Marriage Story (2019)

As Charlie (Adam Driver) and his wife Nicole (Scarlett Johansson) swap notes on what they admire most about each other during the opening moments of Marriage Story, the sweet tone confirms this will be a film rooted deep with compassion and sentiment.  Not long after the two recite their lists however – he mentioning his adoration for her dancing, she how he actually likes the more mundane tasks of fatherhood – the film throws us for an emotional loop as we learn these lists are not an act of endearment, but an assignment from their mediator assisting them with their impending divorce.

There’s nothing particularly new within the canon of “broken relationship features” here (Kramer vs. Kramer, The War of the Roses, and The Story of Us have all tackled the pain and sometimes absurd nature of divorce in their own manner) but writer/director Noah Baumbach (The Squid and the Whale, Frances Ha), bringing his staple brand of talky-intelligence and humour to proceedings, somehow exerts a sense of freshness.  And it’s not just because he has a duo of career-best performances centring the film (Driver and Johansson are uniformly perfect) but the entire ensemble populating Marriage Story act as a sort-of masterclass in how to distribute your ingredients with an unmatched equality.

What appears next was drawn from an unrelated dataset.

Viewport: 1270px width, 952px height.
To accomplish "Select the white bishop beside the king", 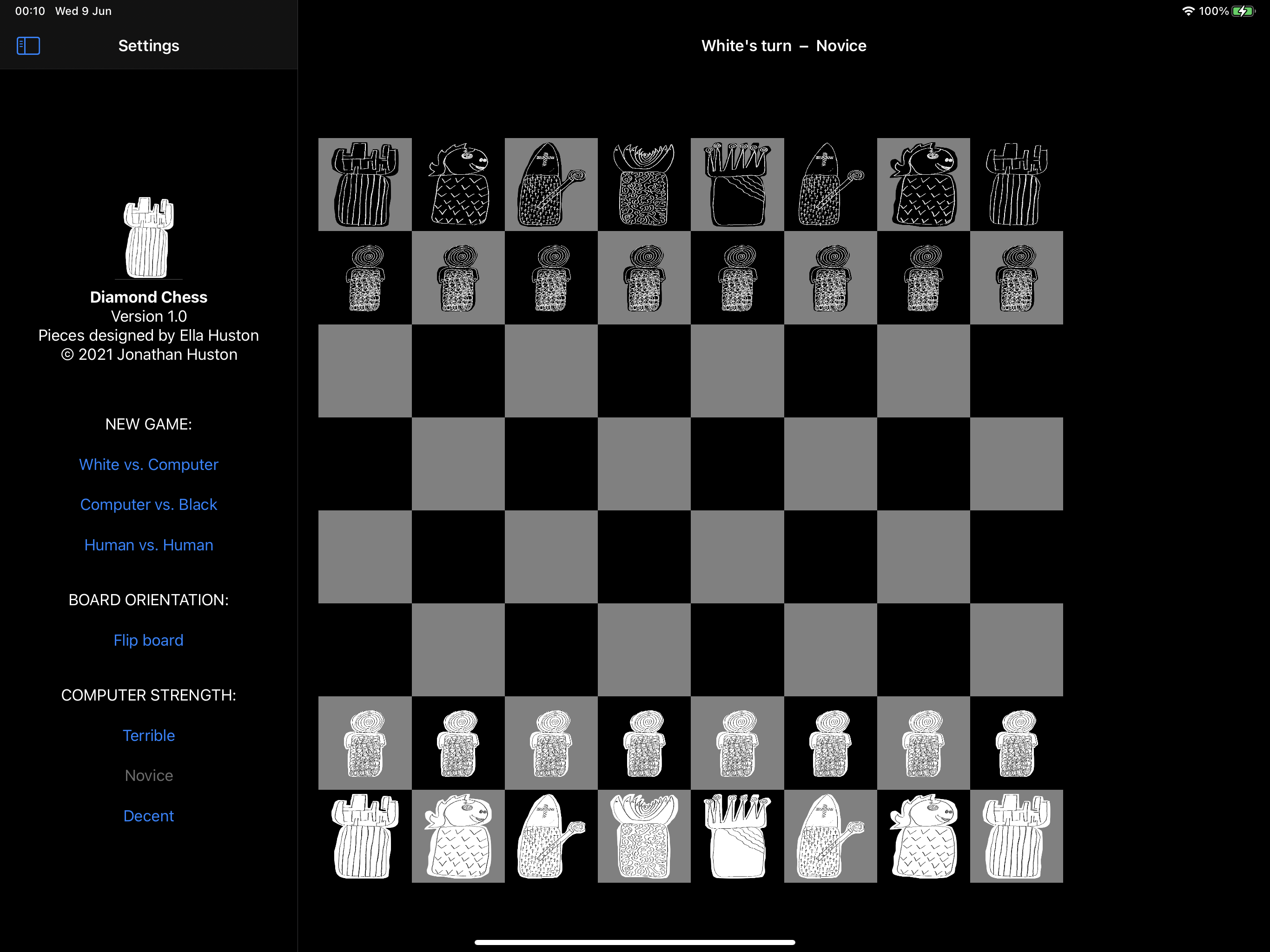I will click(x=830, y=836).
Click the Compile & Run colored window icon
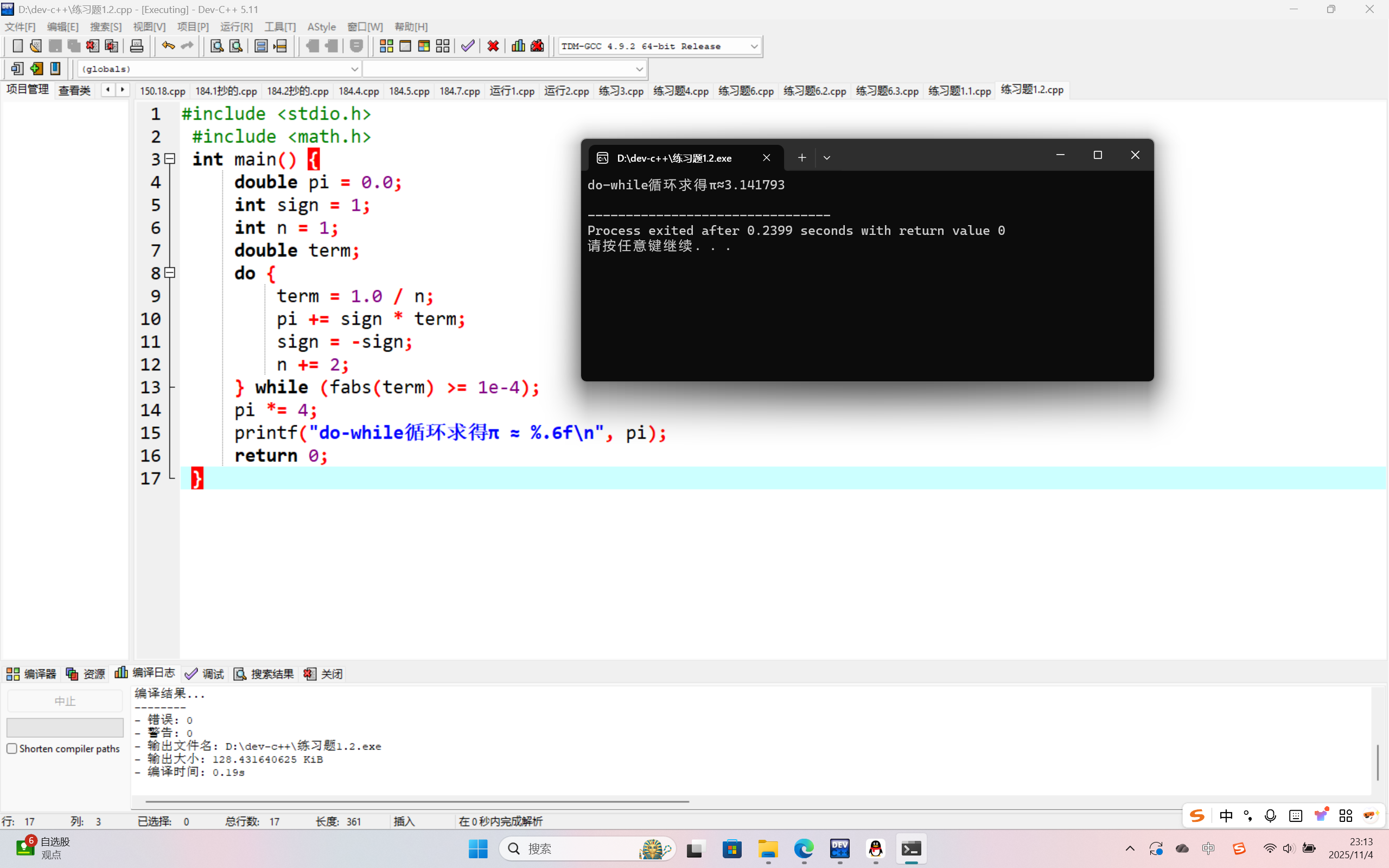This screenshot has height=868, width=1389. [424, 46]
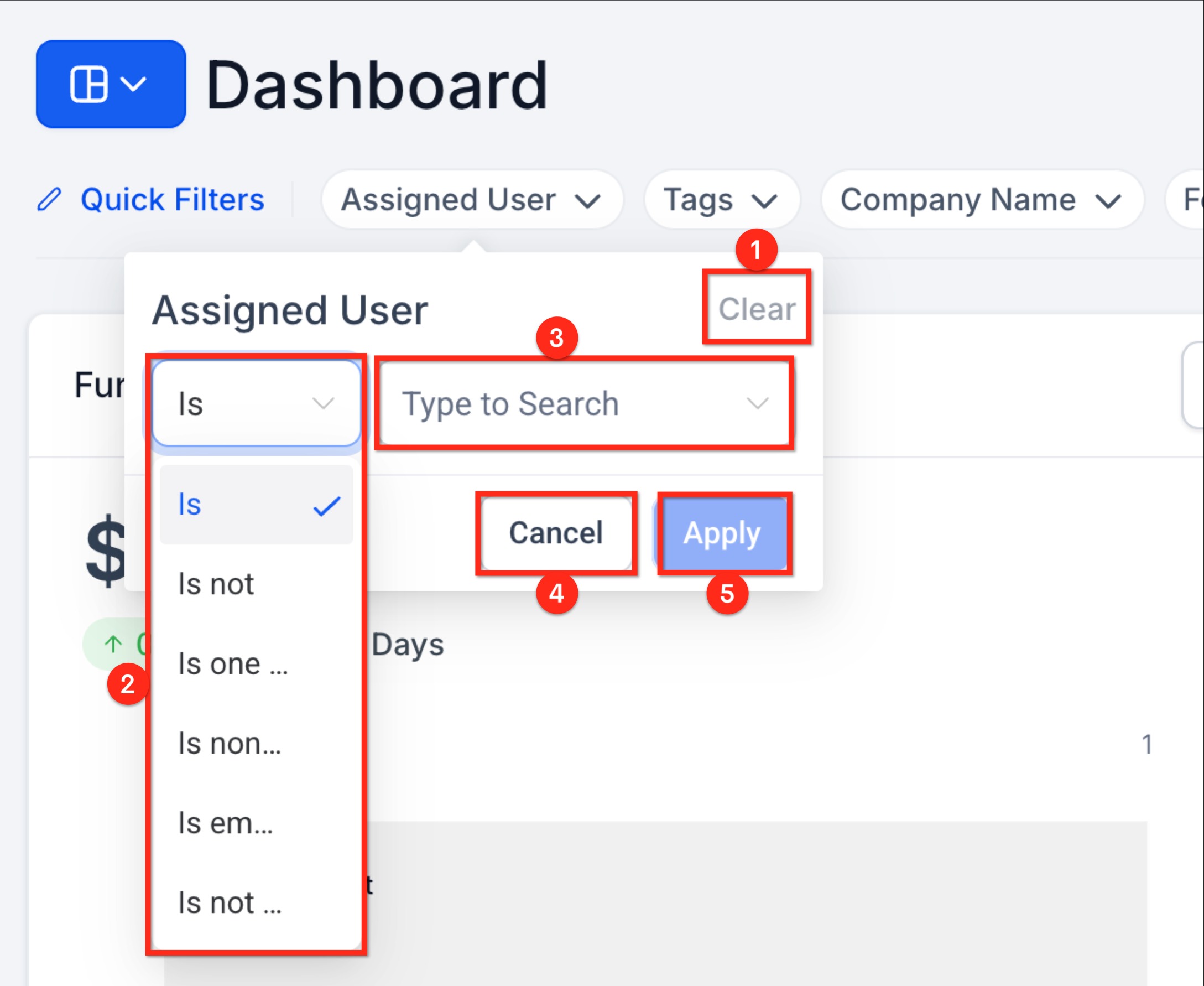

On the surface the New York-based Charlie and Nicole appear to have it made.  Apart from the adoration they once held for each other, his theatre troupe – in which she is the centre of their acclaimed performances – has lauded him with praise, and will soon be taking him to Broadway.  Nicole, however, is dissatisfied with their life, upset at the resentment she harbours for him due to her sacrificing a film career to tend to his ego; Los Angeles, where she grew up, and where the two were coincidentally married, ends up acting as a key ingredient in their eventual separation.

L.A. serving as both Nicole’s home-town and something of a necessary figure in Charlie’s hopeful custody agreement allows Baumbach to indulge his comedic senses, peppering the script with light vocal gags (“You can’t beat the space” becomes a running joke throughout) as well as allowing Nicole’s show-business family to blindly shine; the flawless timing from Julie Hagerty and Merritt Wever as Nicole’s respective mother and sister highlighted in one particular scene offers a glorious reprieve from the more somber material that follows, with Baumbach managing to extract jocular gold from the simplest act of serving divorce papers.

Whilst the somber material that comes hits the emotional notes one would expect – there’s a fight scene between the two that is quite possibly the most organic argument ever expressed on-screen – Baumbach is never far off from adopting a classic screwball comedy temperament, which is reflected in the initial scenes of Charlie and Nicole hiring their respective legal representatives.  Charlie, having been barred from most of L.A.’s attorneys due to Nicole shopping around for counsel, first employs the kind-hearted Bert Spitz (a dear Alan Alda), only to eventually settle on the more cut-throat Jay (Ray Liotta, firing on all cylinders), a shark all-too readily equipped to go toe-to-toe with Nicole’s hire, Nora (Laura Dern, essentially acting as her character from Big Little Lies, just with a little more restraint).

Hilarity soon disintegrates to heartbreak though as both Jay and Nora pick apart Nicole and Charlie in the hopes of uncovering their worst habits to better their own situation.  As weaponised as they are though, Baumbach continues to strive to showcase the best of the parting couple, with the simplest of glances or a mood-breaking laugh indicating that these are two people that still like each other at the end of the day.  There’s a humanism present that keeps the film relatable on a general level, ensuring that even if you haven’t experienced such relationship hardships, you’ll find a sense of understanding among the frustrating chaos that is ending a marriage.

A film that’s as equally honest and transparent, and as bitter and witty as the performances at its core, Marriage Story manages to maintain a sense of surprise and affection throughout, enough so that you’ll forget this is a narrative trope you’ve experienced before.

Marriage Story is playing in select Australian theatres from November 14th before streaming exclusively on Netflix from December 6th 2019.